Dayna was surprised by how much she missed the little guy and realized in his absence that she had grown to love him. But he had found his forever home. Or so Dayna thought, until she got a phone call a month later.
“One stipulation was that Osmo had to go to a home with another cat,” Dayna says. The adopter had another cat, and the hope was that he and Osmo would get along, the same way he’d befriended Finn. Unfortunately, that hadn’t been the case. The other cat hated Osmo, and no matter what the adopter did, she couldn’t make them get along. So, she called Dayna. “She did everything right, but it just wasn’t working,” Dayna says.
Dayna offered to take Osmo back. And when he came home, Dayna realized something: he was her cat.

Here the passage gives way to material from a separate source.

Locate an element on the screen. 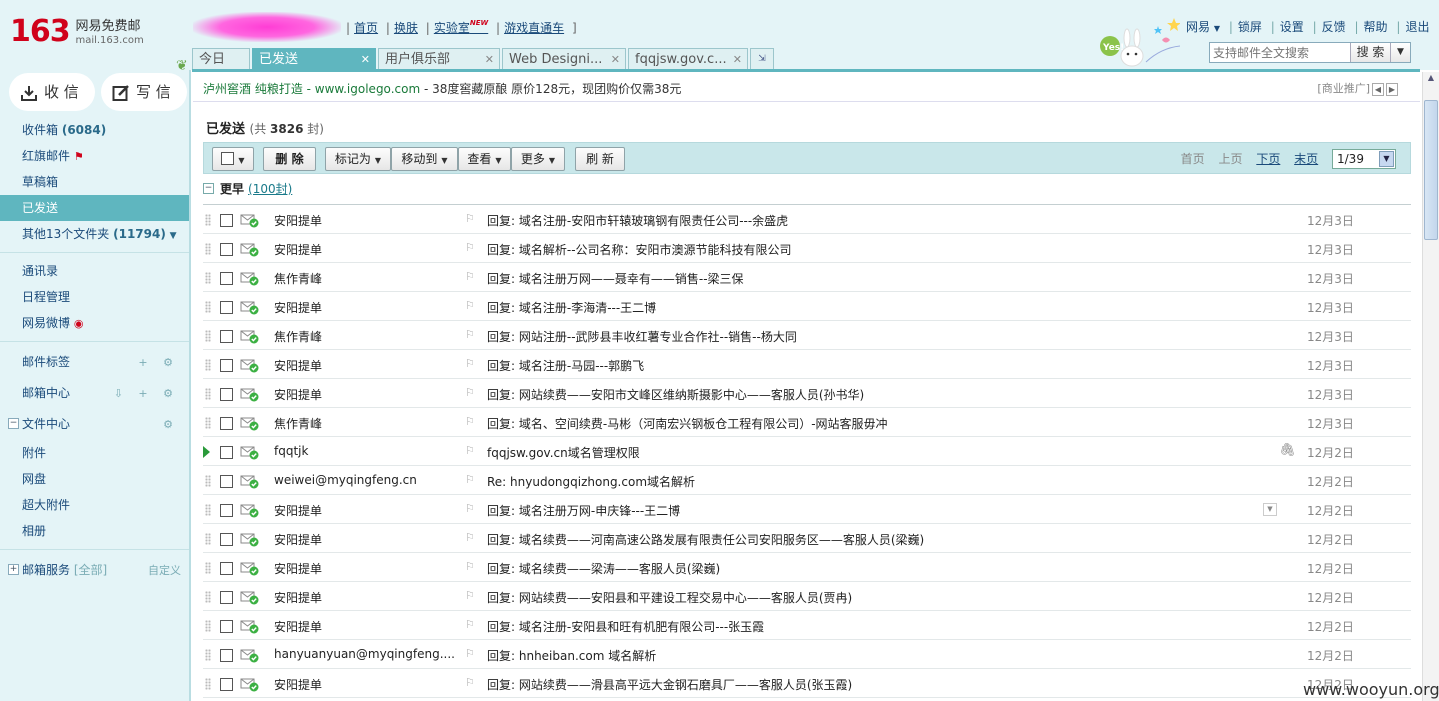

“When he came back, I thought he had a look of relief on his face,” Dayna smiles. And she felt the same way. “I realized I could never let him go again.” So, she didn’t. Dayna adopted Osmo, and they and Finn have been a family ever since.
Today, Osmo is a happy, cuddly cat, who loves his cat tree, his perch, and “WWE wrestling” with Finn. He’s also a total chatterbox. “He will chirp until someone comes to say hi to him,” Dayna says. In a huge step forward from his past, he will also happily let Dayna pet him.
Some of his feral instincts are still there. He’s still shy around strangers. And if someone drops something on the ground, Osmo will run over, put it in his mouth, and try to run away with it. “One time, my roommate and I were eating corn and dropped a cob,” Dayna says. “Osmo grabbed the whole cob and ran away with it! He’s my little garbage beast.”
But for the most part, Osmo is unrecognizable from the cat that arrived on Dayna’s doorstep two years ago. “Osmo then versus Osmo now is like night and day,” she says. She feels incredibly grateful to have him in her life and is so happy that she was able to take him away from his difficult life in the colony and give him comfort.
“If you have the patience to build a bond with a feral cat, they have more love to give than any other cat.”